Il Dubbio, 6 settembre 2022

Oltreoceano la chiamano 60-day rule, “regola dei sessanta giorni”; non è una legge scritta ma una consuetudine che invita i magistrati americani a sospendere indagini e procedimenti penali nei confronti di personalità politiche negli ultimi due mesi di campagna elettorale. Una specie di “bimestre bianco” per evitare che i tribunali influenzino le scelte degli elettori in modo improprio e per tenere in equilibrio la separazione dei poteri nel passaggio più delicato della vita democratica.

Così, a nove settimane dal voto di mid term, il Dipartimento di giustizia, in ossequio al principio del 60- day rule, sta valutando se congelare le inchieste che riguardano l’ex presidente Donald Trump: tecnicamente il tycoon non è candidato per un seggio al Congresso ma è da anni il leader incontrastato del partito repubblicano nonché la principale figura di opposizione all’amministrazione democratica guidata da Joe Biden. E salvo colpi di scena, sarà lui il candidato del Gop alle presidenziali del 2024.

L’intero dossier è ora nelle mani del procuratore generale Merrick B. Garland : il suo dipartimento sta infatti conducendo due indagini separate che coinvolgono l’ex inquilino della Casa Bianca.

La prima per accertare il suo ruolo nell’assalto al Capitol Hill di Washington del 6 gennaio 2021 che costò la vita a sei persone. La seconda, più recente, lo vede accusato di aver sottratto documenti governativi top secret e di averli nascosti nella sua villa di Mar a Lago in Florida.
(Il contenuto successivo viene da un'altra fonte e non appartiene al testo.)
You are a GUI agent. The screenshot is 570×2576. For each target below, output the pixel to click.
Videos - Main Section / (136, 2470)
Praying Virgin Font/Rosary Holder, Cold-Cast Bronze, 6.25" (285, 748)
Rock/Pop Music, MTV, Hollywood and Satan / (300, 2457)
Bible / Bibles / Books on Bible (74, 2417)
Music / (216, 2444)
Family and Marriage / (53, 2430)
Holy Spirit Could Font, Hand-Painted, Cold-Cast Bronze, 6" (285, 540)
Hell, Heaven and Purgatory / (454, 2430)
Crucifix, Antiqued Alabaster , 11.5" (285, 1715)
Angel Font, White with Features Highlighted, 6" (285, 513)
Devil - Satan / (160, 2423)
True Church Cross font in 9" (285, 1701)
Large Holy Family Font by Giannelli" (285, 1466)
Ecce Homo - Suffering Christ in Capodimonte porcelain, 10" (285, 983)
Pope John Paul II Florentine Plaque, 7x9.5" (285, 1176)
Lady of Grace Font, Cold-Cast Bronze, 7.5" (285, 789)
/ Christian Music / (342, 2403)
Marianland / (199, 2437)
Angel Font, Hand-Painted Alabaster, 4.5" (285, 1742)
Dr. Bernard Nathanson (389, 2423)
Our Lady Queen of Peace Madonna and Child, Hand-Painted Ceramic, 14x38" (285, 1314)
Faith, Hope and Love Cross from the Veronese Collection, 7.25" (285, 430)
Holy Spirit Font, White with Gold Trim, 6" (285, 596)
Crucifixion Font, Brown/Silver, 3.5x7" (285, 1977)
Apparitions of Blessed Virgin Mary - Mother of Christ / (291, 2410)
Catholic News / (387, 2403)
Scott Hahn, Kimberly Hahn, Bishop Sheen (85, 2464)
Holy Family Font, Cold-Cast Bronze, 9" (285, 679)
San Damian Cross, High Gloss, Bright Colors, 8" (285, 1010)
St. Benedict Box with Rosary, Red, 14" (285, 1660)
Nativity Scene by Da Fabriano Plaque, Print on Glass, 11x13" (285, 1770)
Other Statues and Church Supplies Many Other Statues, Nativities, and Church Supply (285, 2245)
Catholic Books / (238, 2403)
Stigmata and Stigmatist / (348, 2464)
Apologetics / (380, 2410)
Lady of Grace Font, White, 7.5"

Il mese scorso gli agenti del Fbi sono piombati nella residenza sequestrando decine di chili di faldoni e scatenando la rabbiosa reazione di Trump che ancora ieri attaccava a testa bassa il Bureau “mostro feroce controllato dai democratici e dai media progressisti”. Cosa fare, dunque?

Come spiega al New York Times il giurista Jack Goldsmith, insegnante all’università di Harvard e consulente del Dipartimento di giustizia il caso pone non pochi dilemmi: “Quella dei 60 giorni è una norma implicita ma di portata incerta, quindi non è affatto chiaro se si applichi all’adozione di misure investigative contro un ex presidente non candidato ma che è comunque intimamente coinvolto nelle elezioni di novembre, come non è chiaro se riguardi le inchieste in sé o soltanto la loro divulgazione pubblica”.
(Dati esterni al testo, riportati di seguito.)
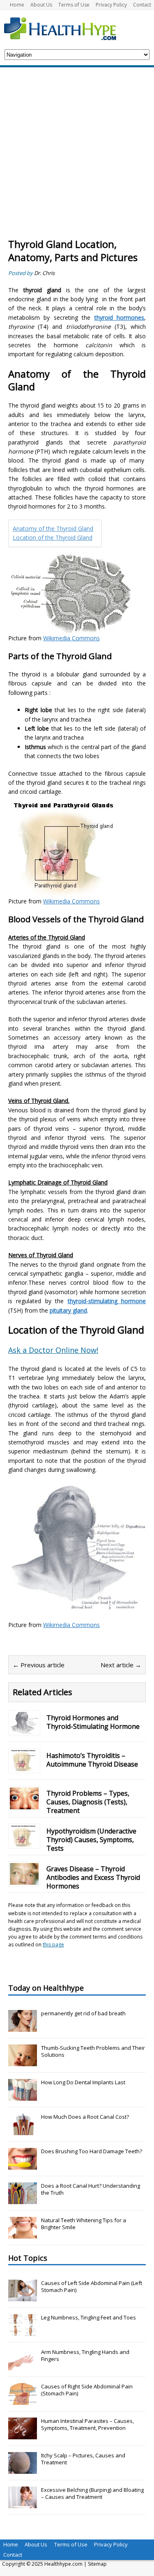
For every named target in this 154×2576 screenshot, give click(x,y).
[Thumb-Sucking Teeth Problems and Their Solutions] (22, 2061)
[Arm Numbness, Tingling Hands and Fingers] (22, 2366)
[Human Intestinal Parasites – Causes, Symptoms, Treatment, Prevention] (22, 2434)
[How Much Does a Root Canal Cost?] (22, 2130)
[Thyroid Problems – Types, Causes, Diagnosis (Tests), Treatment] (24, 1804)
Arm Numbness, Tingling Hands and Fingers (85, 2355)
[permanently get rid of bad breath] (22, 2027)
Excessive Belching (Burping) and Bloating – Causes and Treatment (92, 2493)
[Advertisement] (77, 157)
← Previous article (38, 1665)
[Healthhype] (65, 28)
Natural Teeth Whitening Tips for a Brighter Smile (83, 2223)
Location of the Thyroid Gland (52, 537)
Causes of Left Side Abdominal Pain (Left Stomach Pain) (91, 2286)
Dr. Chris (44, 273)
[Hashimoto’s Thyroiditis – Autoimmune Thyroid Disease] (24, 1767)
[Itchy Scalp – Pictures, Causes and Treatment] (22, 2469)
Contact (142, 4)
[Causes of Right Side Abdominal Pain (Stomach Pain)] (22, 2400)
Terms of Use (74, 4)
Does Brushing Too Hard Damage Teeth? (91, 2151)
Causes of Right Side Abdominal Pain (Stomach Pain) (87, 2390)
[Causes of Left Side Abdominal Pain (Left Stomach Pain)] (22, 2297)
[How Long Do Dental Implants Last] (22, 2096)
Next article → (121, 1665)
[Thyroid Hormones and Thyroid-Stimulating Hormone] (24, 1729)
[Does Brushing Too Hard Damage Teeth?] (22, 2165)
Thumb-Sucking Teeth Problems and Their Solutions (93, 2051)
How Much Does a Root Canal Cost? (85, 2116)
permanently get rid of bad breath (83, 2013)
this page (53, 1944)
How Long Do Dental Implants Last (83, 2082)
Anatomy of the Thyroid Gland (53, 528)
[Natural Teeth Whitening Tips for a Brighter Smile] (22, 2234)
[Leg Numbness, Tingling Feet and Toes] (22, 2331)
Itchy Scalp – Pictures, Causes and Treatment (83, 2459)
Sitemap (97, 2563)
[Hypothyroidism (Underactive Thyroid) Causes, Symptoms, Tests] (24, 1842)
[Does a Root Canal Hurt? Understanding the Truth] (22, 2199)
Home (17, 4)
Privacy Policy (111, 4)
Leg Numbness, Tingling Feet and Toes (88, 2317)
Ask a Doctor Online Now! (53, 1350)
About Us (41, 4)
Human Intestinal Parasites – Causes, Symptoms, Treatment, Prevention (87, 2424)
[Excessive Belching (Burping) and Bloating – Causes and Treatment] (22, 2503)
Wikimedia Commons (71, 638)
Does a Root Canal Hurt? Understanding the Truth (90, 2189)
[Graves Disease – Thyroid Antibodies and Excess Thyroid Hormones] (24, 1880)
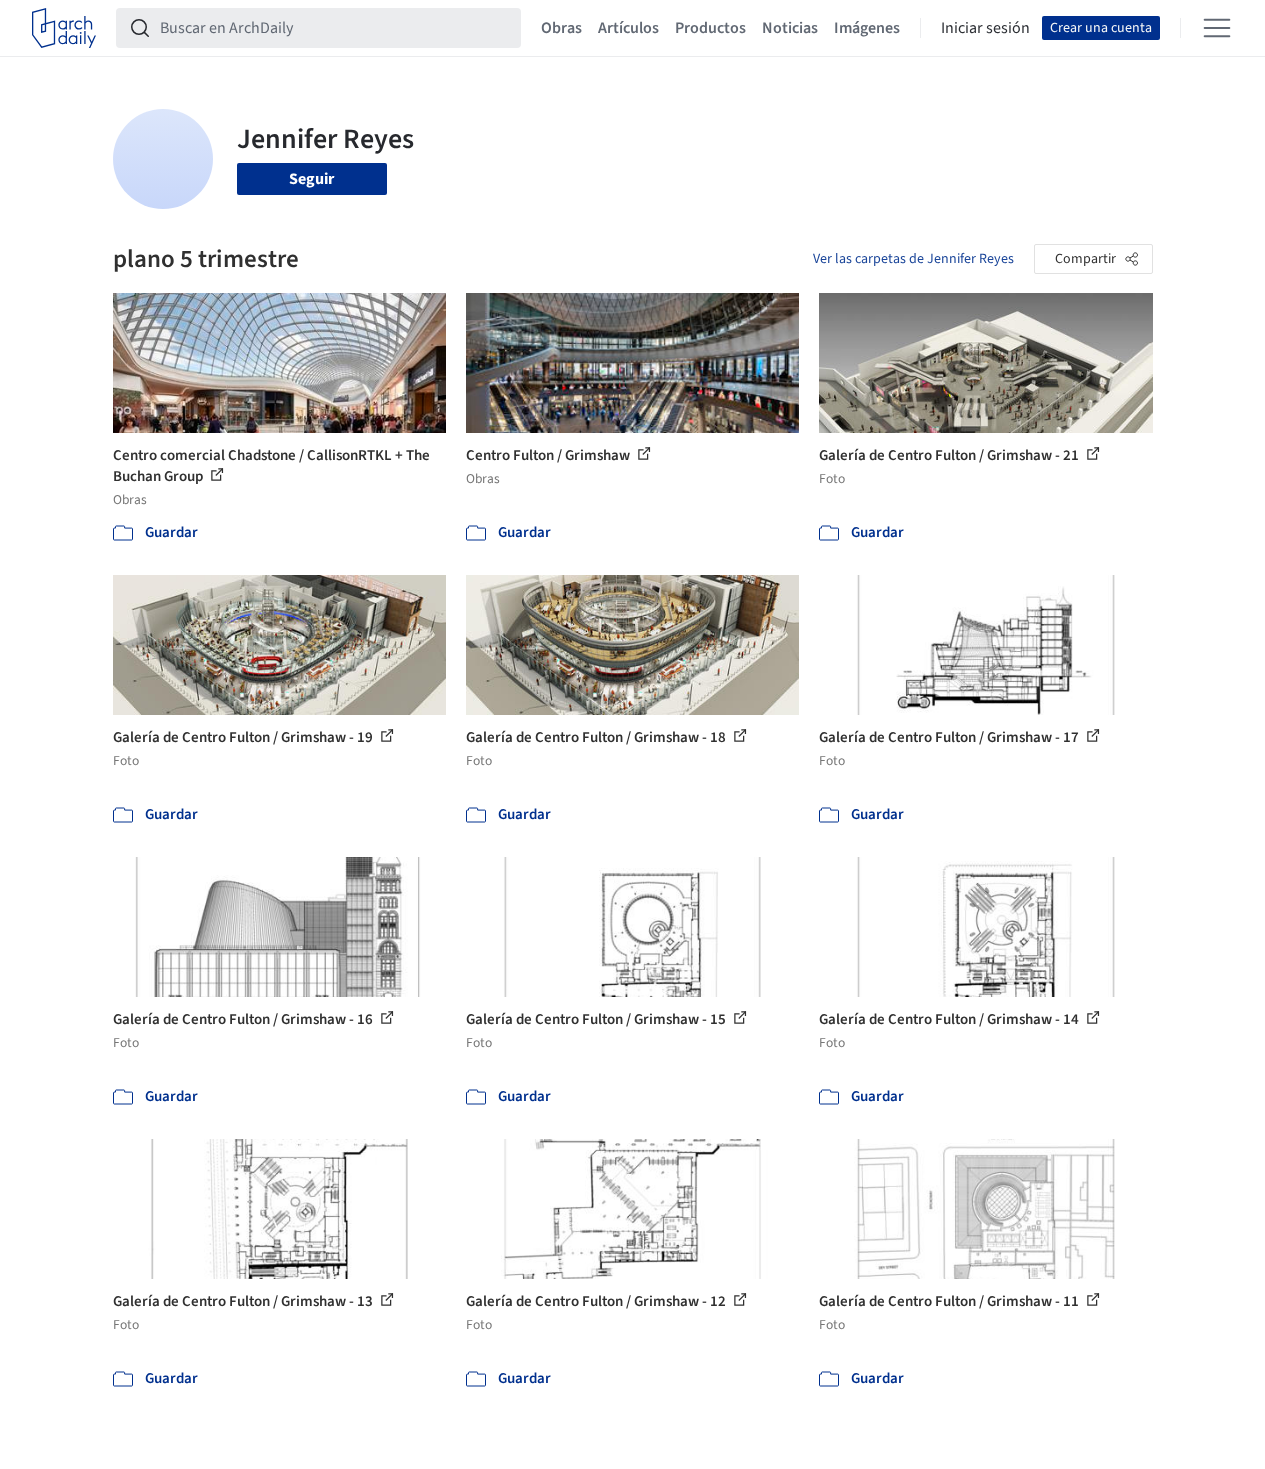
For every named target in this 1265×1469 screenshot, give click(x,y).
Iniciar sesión (985, 28)
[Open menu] (1217, 28)
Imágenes (867, 28)
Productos (710, 28)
Il dipartimento ha in tal senso un manuale per stabilire le tempistiche dei provvedimenti giudiziari in modo da non alterare i risultati elettorali danneggiando questo o quel candidato o partito ma si tratta di linee guida non di obblighi istituzionali. Le stesse che Garland ha ereditato dal precedente procuratore generale William P. Barr che suggeriscono ai tribunali di congelare le inchieste. Non è però precisato se Poi, però, esiste anche la volontà politica e gli interessi di parte che a volte scavalcano i principi. Come fu nel caso di Hillary Clinton che nel 2016, a due settimane dal voto, è stata messa sotto accusa dall’ex direttore del Fbi James B. Comey che riferì al Congresso i dettagli dell’emailgate (per la cronaca, Clinton poi venne prosciolta). Secondo i principali osservatori della politica statunitense sarà comunque improbabile che Trump riceva un’incriminazione ufficiale prima delle elezioni di novembre. Questione di opportunità per non incendiare il clima già arroventato dalle bellicose dichiarazioni del tycoon. Ma potrebbe venire colpito in modo “laterale” specialmente per l’inchiesta sui documenti riservati che avrebbe trafugato dagli archivi della Casa Bianca. Nell’obiettivo dei magistrati ci sono infatti anche due avvocati di Trump accusati di aver rilasciato dichiarazioni false e di ostruzione alla giustizia. staremo a vedere.